Now my main adjustment challenge to the CPAP is getting more sleep - sixteen days in and I am dragging by mid-morning, the afternoons are a fog, I can hardly eat, and after dinner I'm looking at the clock by 7:30 wishing it will zoom forward so I can make it to a suitable bedtime. I'm almost dead by about 9 pm, fight to stay up to 10, instantly asleep but then wake two or three times in the next few hours and then can't sleep past 3 or 4 am. I am sooooooo dog tired.
On waking my head feels clearer than it was before I started CPAP, but I am exhausted trying to get by on just four or five hours or so of sleep. Falling asleep is a snap, but seem to wake up repeatedly to fight the mask, hose, hissing air ... gaaaaakkk. Thank heavens the inflammatory pains seem to have subsided.
Probably the pain was some stress-type healing feeling in getting sleep without lowered oxygen levels, or without the suffocation/drowning adrenalin of the persistant apneas that was causing me pain in the initial few days. I no longer feel poisoned like I did before CPAP. But my HI number remains high so I'm not getting ideal therapy either - back to the DME today to get off the initial APAP and try a fixed pressure.
Keeping up at work is a continuing challenge with so little sleep. Major source of worry. Money is at the root. What a bore and constant challenge.
The collective wisdom "stages" posts under the yellow lightbulb helpful in telling me it is not abnormal for some new CPAP'ers to go through this exhaustion/unsettled/adjustment stage - I was untreated for so long I guess my body just isn't used to oxygen and lower-apnea sleep.
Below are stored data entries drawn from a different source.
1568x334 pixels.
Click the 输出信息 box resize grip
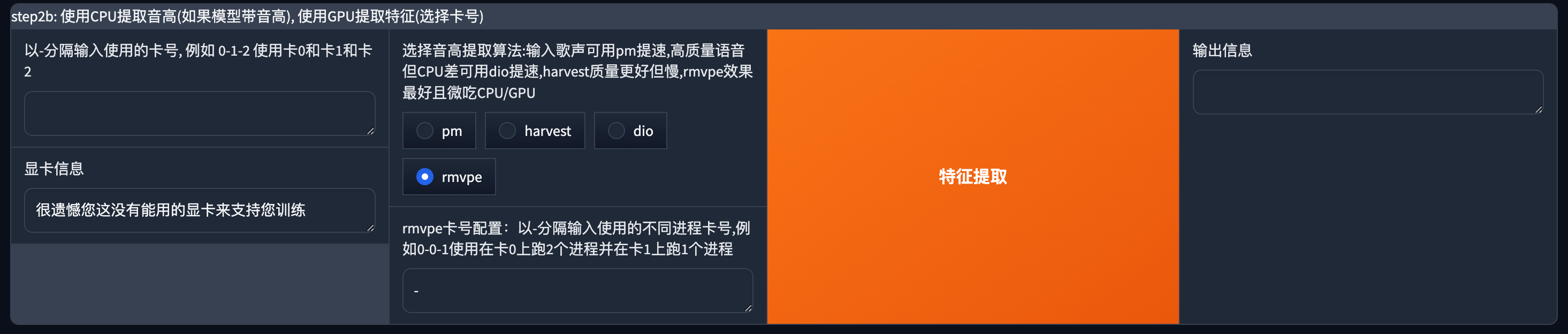click(x=1538, y=110)
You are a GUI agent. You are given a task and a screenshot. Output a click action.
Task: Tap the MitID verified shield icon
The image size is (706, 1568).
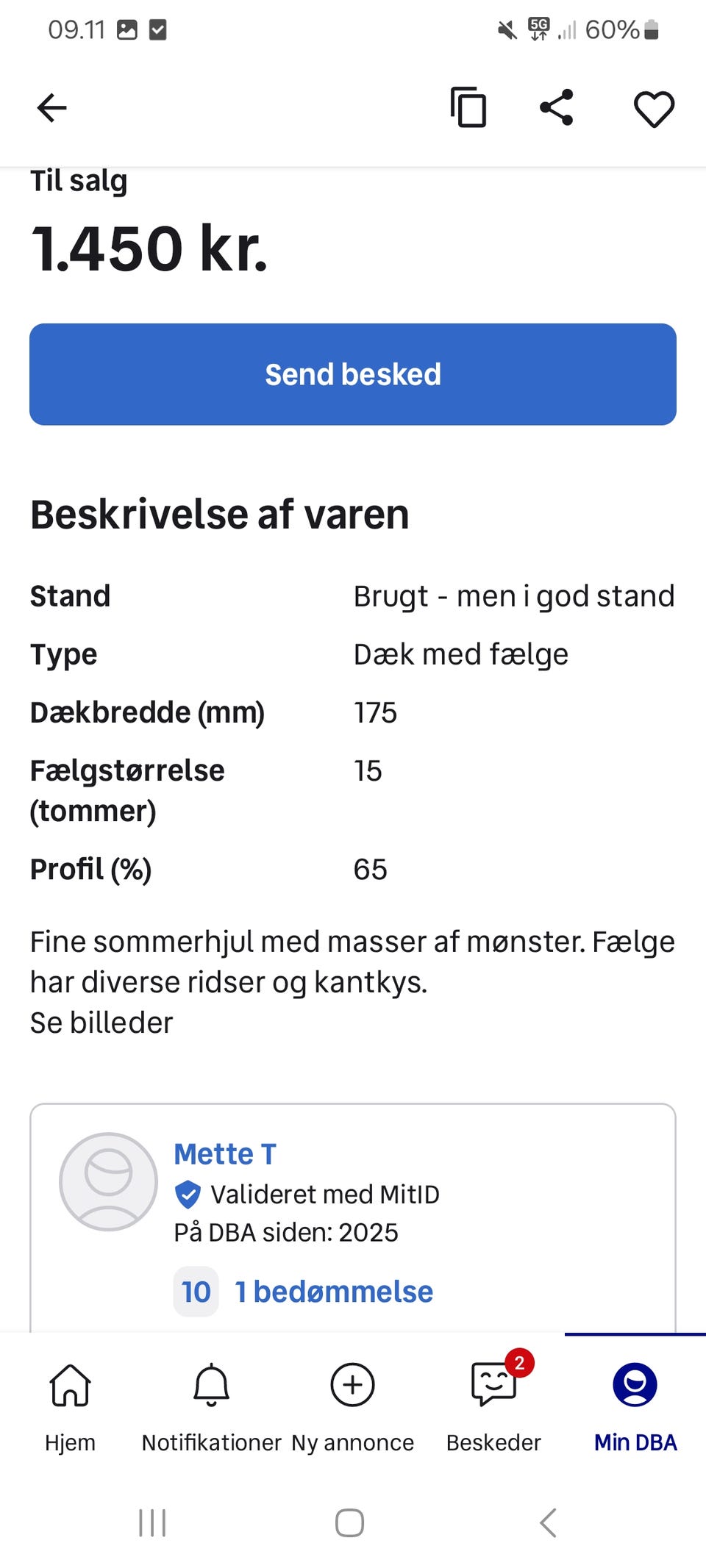[x=188, y=1195]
Hope this stage doesn't last too long because it is no fun at all. I am one sad puppy just now and adding to the dubious joys of being me today are my pathetic contributions to family Christmas. How I just want to crawl into a hole and hide from reality until my little problems vanish.
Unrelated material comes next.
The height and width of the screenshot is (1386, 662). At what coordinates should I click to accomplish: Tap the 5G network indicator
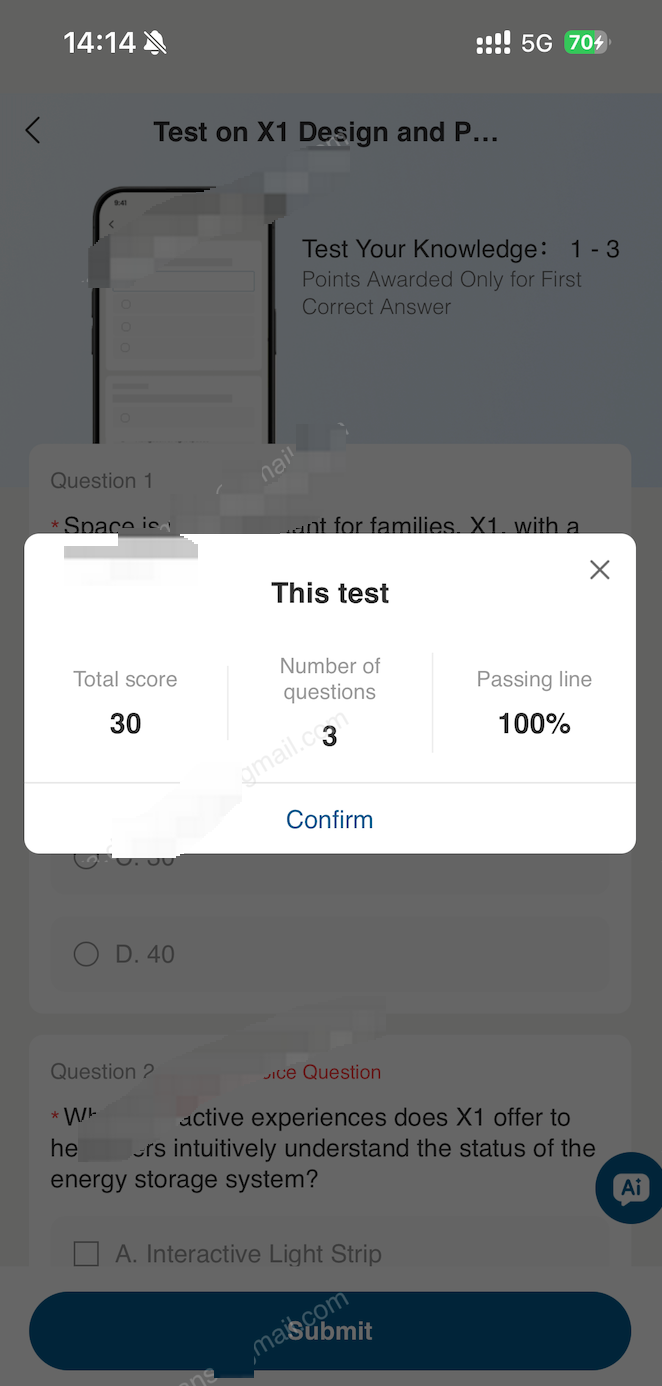(x=537, y=43)
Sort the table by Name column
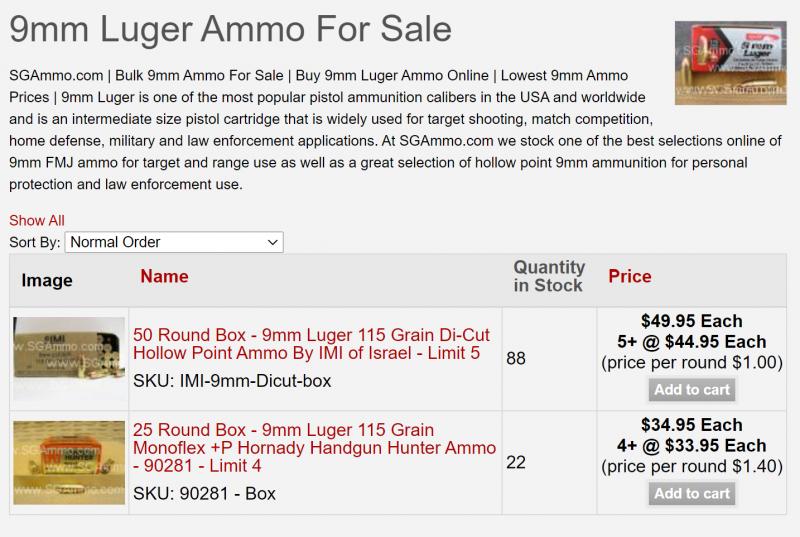 point(164,276)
My long-suffering spouse has been wonderful as I am not pulling my weight in so many ways and something as simple as buying Christmas presents is a real challenge. I am a zombie plodding through the constant pressing tasks of showing my clients, business partners and family I care and all of them are in my thoughts constantly. Making decisions leads to moments of blank stupidity. My brain is not functioning normally - I understand on a new level why they use sleep deprivation to interogate people - your function deteriorates to some kind of addled state of mind.
Even small tasks are so hard. Not being the support, provider and protector I want to be for my family is very hard to accept and humiliating. Failure in my own eyes. I was an unstoppable master of the universe for so long ... this experience is a minute-by-minute heaping helping of humble pie.
Forgive the wallowing in self-pity. I'm stupid with fatigue and my emotions are raw. I shall continue across the valley of bitter exhaustion towards the hills of CPAP happiness. Writing helps me sort my thoughts and is another therapy I have used to try and keep some perspective.